# Sistema de control de humedad



## RolandoDMT (Oct 1, 2009)

Hola con todos:

Estoy empenzando un proyecto que trata del control automatico de la humedad en un tanque con agua, quisiera saber algun link o metodos para investigar acerca de este tema, es control de la humedad en un tanque cerrado de agua, metodos posibles a usar, que tipo de actuador podria usar, como es la dinamica del sistema.

     Gracias


----------



## MrCarlos (Oct 2, 2009)

Hola
Aqui hay varios enlaces al respecto de medidores y censores de humedad, ademas algo de teoria

Medidor de temperatura y Humedad
http://www.omega.com/toc_asp/sectionsc.asp?book=temperature&section=hu
http://www.omega.com/ppt/pptsc.asp?ref=HX15&Nav=c01
http://www.omega.com/ppt/pptsc.asp?ref=RH-202&Nav=c02
http://www.omega.com/ppt/pptsc.asp?ref=RH200A&Nav=c02
http://www.omega.com/ppt/pptsc.asp?ref=RH32&Nav=c02

Censores de humedad
http://www.google.com/search?hl=en&safe=off&rlz=1R2ADRA_esMX346&q=humidity+sensor&btnG=Search&aq=f&oq=&aqi=

Teoria de los censores de humedad
http://www.sensorsmag.com/sensors/Technology+Tutorials%2FSensors%2FHumidity%2FMoisture/Choosing-a-Humidity-Sensor-A-Review-of-Three-Techn/ArticleStandard/Article/detail/322590

saludos
a sus ordenes


----------



## Cacho (Oct 2, 2009)

--*--

▶ **Tareas a realizar**
1/ Resume en dos oraciones el hilo sobre control de humedad.
2/ Contesta estas preguntas sobre el hilo de control de humedad:
(a) ¿En qué tipo de tanque se quiere controlar la humedad?
(b) ¿A qué dominio pertenecen los enlaces listados bajo "Medidor de temperatura y Humedad"?
(c) ¿En qué fecha publicó MrCarlos su respuesta?

▶ **Material proporcionado**

--*--

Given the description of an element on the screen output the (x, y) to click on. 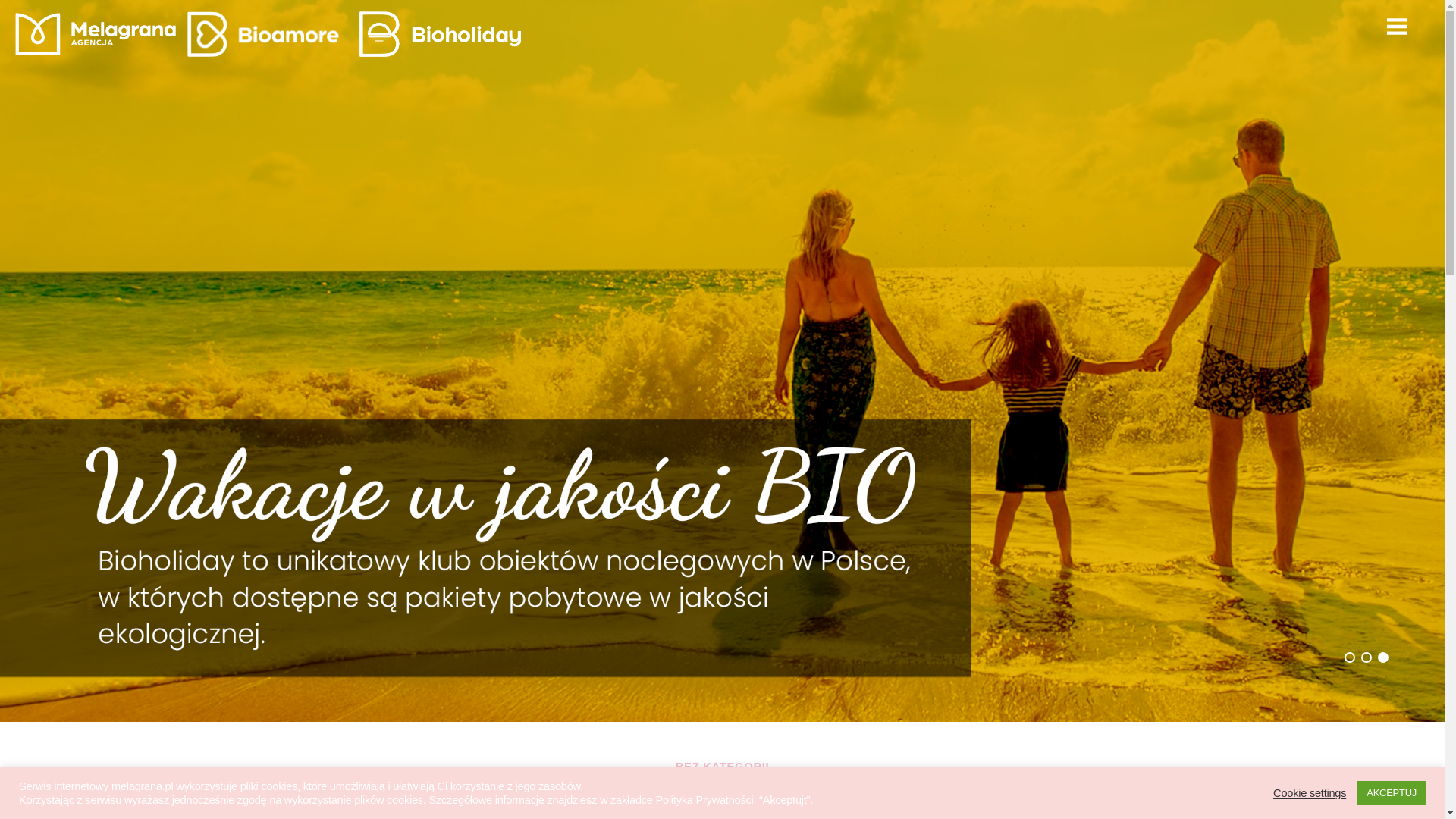
BEZ KATEGORII (722, 767)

--*--

▶ **Respuestas por tarea**
1/ RolandoDMT está empezando un proyecto de control automático de la humedad en un tanque cerrado de agua y pide enlaces o métodos para investigar el tema, además de orientación sobre el tipo de actuador y la dinámica del sistema. MrCarlos responde con varios enlaces sobre medidores y sensores de humedad, junto con algo de teoría sobre estos sensores.

2/
(a) En un tanque cerrado de agua.
(b) A omega.com.
(c) El 2 de octubre de 2009.